第4話「不可解な対応」

 レジカウンターの横を通り、無事に入口横でトレイとプラスティックのトングを手にすることができ、私はほっと胸をなで下ろした。

 いま会計を担当している中年の女性店員は、先週のこの時間、あろうことか私に「ありがとうございました~」と言ってよこしたのだ。同じように、財布だけを手にして入口に向かって歩いていた時に、である。そのひと言により、私は来て早々に興をそがれたものだった。食事を終えて店を出る客と見紛みまがったのであろうが、観察力の欠片もない機械的な発言と見なすよりない。


 ただ、殊更ことさらあげつらうべきではないのかもしれないと、私はパンを物色しながら思う。もちろん、その鈍才は黙過もっかしがたいものではある。しかし、彼女もまた我々と同じくパンデミック拡散レース――あるいは、愉快さも満足感も享受し得る可能性の限りなく低い眠気との耐久レース――の参加者なのだ。どれだけレースに精を出そうが出すまいが、ベーカリーチェーンが会場では賞金などたかが知れていよう。

 コンビニエンスストアの一向に接客スキルの向上しない異国ガールズ然り、情理を尽くした振る舞いをせんとする意欲を搾り出すことができるほどの環境にあるかどうか。そのような環境整備がなされていないであろうことは傍目にも想像に難くなかった。


 空腹の度合いに関わらず、朝食として何かしら固形物を摂取することが私のジンクスだ。

 しかし悲しいかな、この店のパンは値段の高さに比して味が今ひとつで、たまにいつも購入しないパンに挑めばほぼ確実に敗北するというのが、お決まりの流れとして定着していた。一見するとそれなりに美味しそうに見える場合も然りである。私は、だからひと通り眺めた上でいつものハムチーズフォッカチオをトングで掴む。特別美味しいわけではないものの、苦労なく全量摂取が可能なこのパンはこの店のエースとして長年にわたって君臨している。


 レジカウンターには、状況に応じて二名のスタッフが入ることもあるが、現在は中年店員のみ。いま会計をしている客を除いて二名先客がいたため、その後ろについた。前に立つOLの形のよい尻を眺めながら時間をつぶす。 

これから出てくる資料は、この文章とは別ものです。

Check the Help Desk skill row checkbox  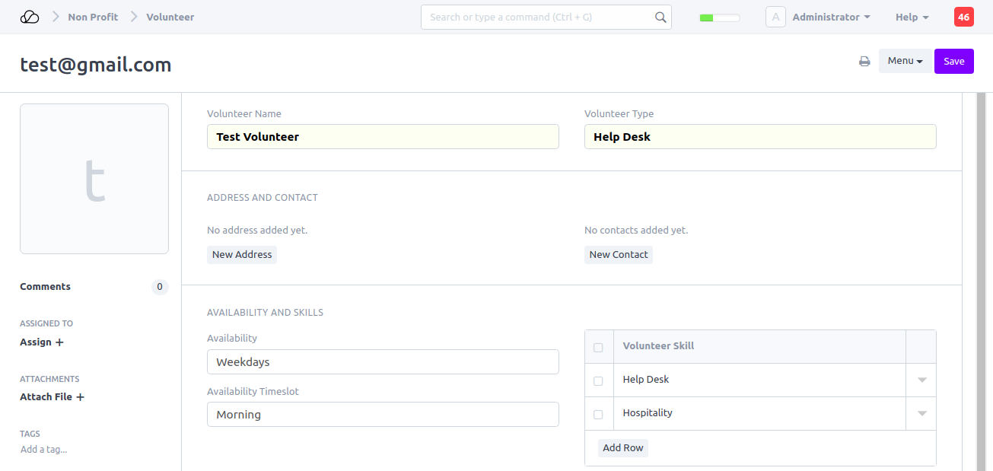pyautogui.click(x=598, y=380)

 並び始めて一分ほどで、美尻OLがドリンクカウンターへと進んでいった。後ほどの慰労の題材とするためにはもう少し味得していたいところであったが、仕方ない。

 

 その刹那、一抹の違和感を覚えた。しかし、その正体を瞬間的に判別できないまま、数歩移動して会計場に立つ。

 気付いたとき、私はすっかり興をそがれた。


 不可解だ。なぜにこの中年店員は、「お待ちの方どうぞ」という案内もよこさなければ、こちらが到着した瞬間に「お伺いします」や「店内でお召し上がりですか?」といった言葉かけもなく、ただ突っ立っているのだろう。

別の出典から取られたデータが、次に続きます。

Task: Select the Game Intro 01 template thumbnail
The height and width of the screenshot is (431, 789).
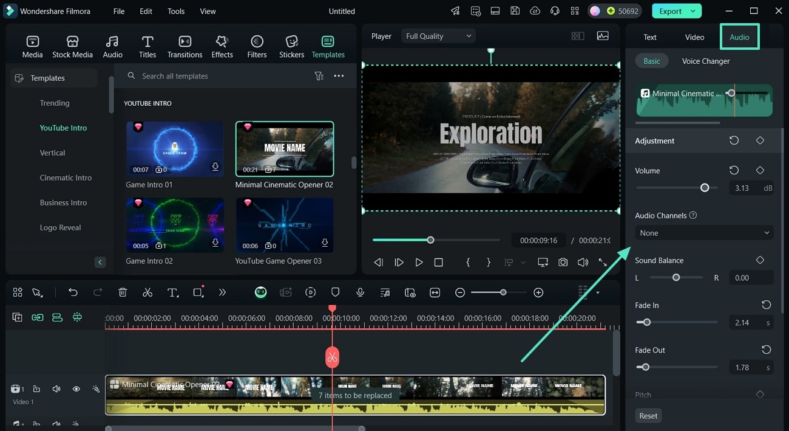Action: (175, 148)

 それらの声かけがなかったこと自体に驚くわけではない。解せないのは、先ほどの二名の客に対してはそれらの定型文を無難に口にしていたにも関わらず、こうしていま無言でいることだった。

 意欲がないならないで、一貫した無気力を演じればこちらとて仕方なしと思えよう。だが、なぜにこうも統一性のない対応をとるのだろう。あるいは、これは私への嫌がらせだろうか。先ほど抱いた中年店員への庇保ひほうに近い感情は、この瞬間に無きものと化した。


「アイスカフェオレ、レギュラーサイズ」

 彼女の理不尽に屈して不自然なが生じようものなら、それこそ思うつぼだ。濁った思考に困惑しながらも、私は冷静に、かつ意図的な冷たさを付随させた口調でドリンクをオーダーする。


「五百七十円です。温めますか?」

「はい」

 中年店員がハムチーズフォッカチオを皿に移し、電子レンジにかける間に、財布から小銭を探して釣り銭のないように出す。


「ちょうどですね~」

 中年店員からレシートを受け取り、私は半分に折ってトレイの左隅に置いた。コンビニエンスストアなどでは高確率で設置されている不要レシートを入れるためのかごがこの店にはないので、ひとまず受け取って下膳の際にそのまま手放すのが定石だ。


「あら、レシートいらないですか?」


 温まったパンがのった皿をトレイに置きながら発せられたその台詞に、私は更なる不可解の渦へと巻き込まれた。

 なぜだ。この中年にはこれまで飽きるほど接客されてきたが、これまで一度もそんなことを口にしてはいなかったではないか! ついでに言えば、今回のような理不尽な対応もこれまでにはなかった。今日はいったいどうしたというのだろう。

 いや、そんなことより、その不可解な台詞を口にした意図が私には理解できなかった。レシートが不要かどうかを確かめたいならば、渡す段階でひと言聞けばいい。そもそも、トレイの隅に寄せて置いているからといってなぜに不要だと解釈できよう。確かに今回に関してはその通りだが、後ほど財布にしまう予定でいながら一時的にそこに置いているだけという可能性も考えられる。リスクの伴う発言であると言わざるを得まい。


「はい」


 内心で嘆息しながら、コイントレイスタンドに畳んだレシートをのせた。